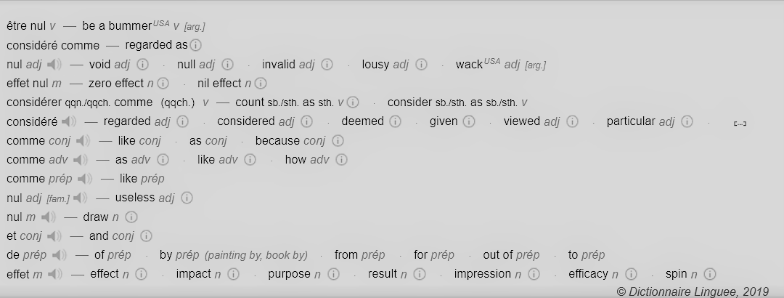Screen dimensions: 784x298
Task: Play audio pronunciation for 'nul' adj
Action: tap(54, 64)
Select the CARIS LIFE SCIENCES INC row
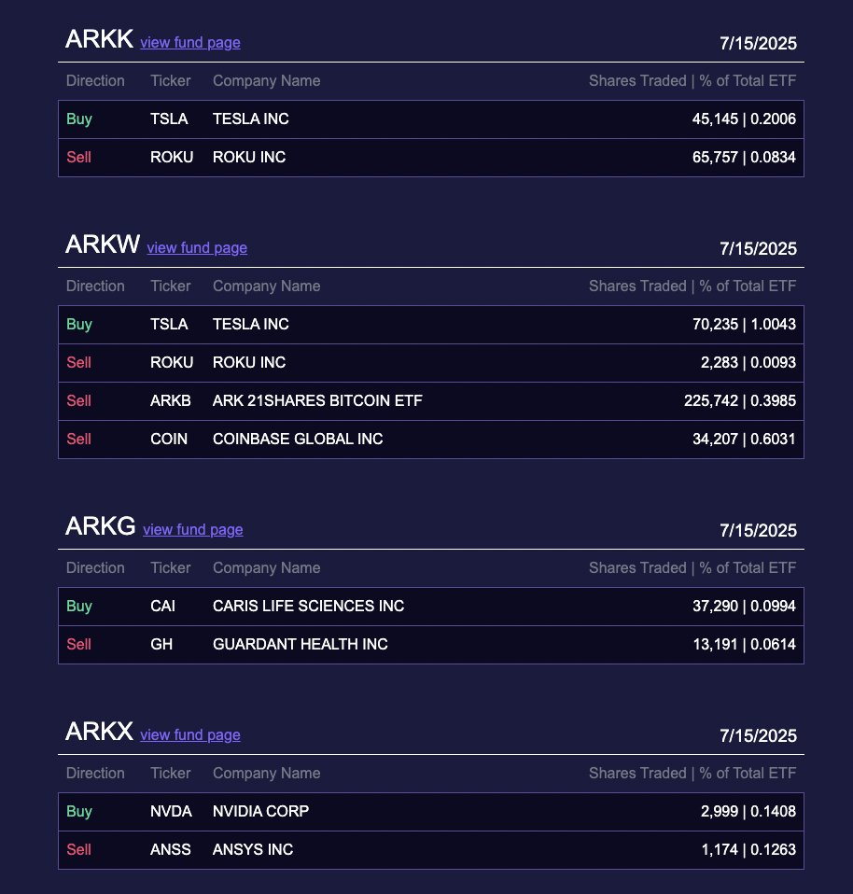The image size is (853, 894). 431,606
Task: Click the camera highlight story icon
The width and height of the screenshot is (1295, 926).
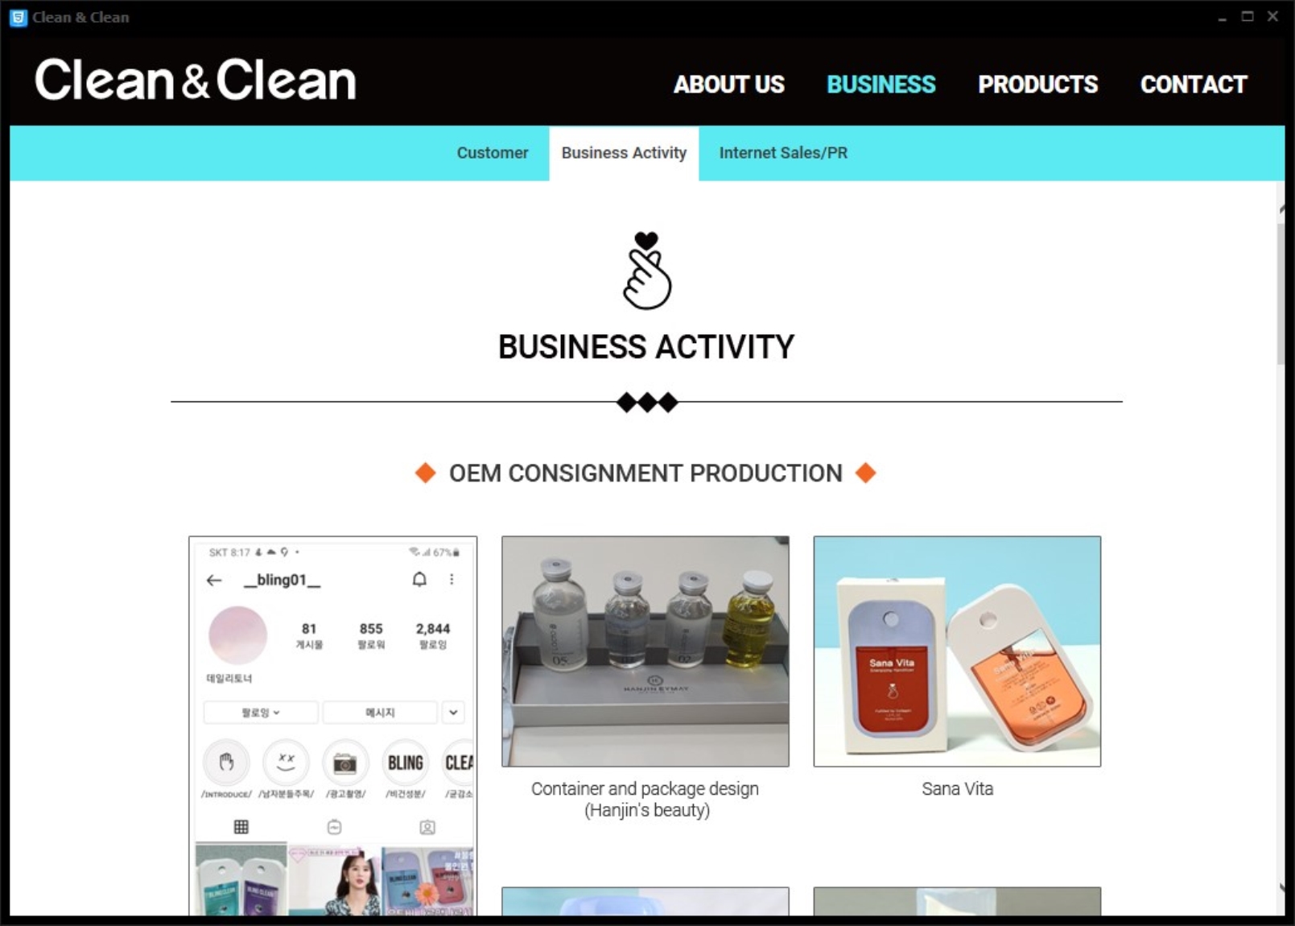Action: pos(345,763)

### Problem details
The range to print runs from the line with "Task: Click the camera highlight story icon" through the last line of the entries, both included; keep it exact and skip the pictures.

### Solution to the exercise
Task: Click the camera highlight story icon
The width and height of the screenshot is (1295, 926).
Action: pos(345,763)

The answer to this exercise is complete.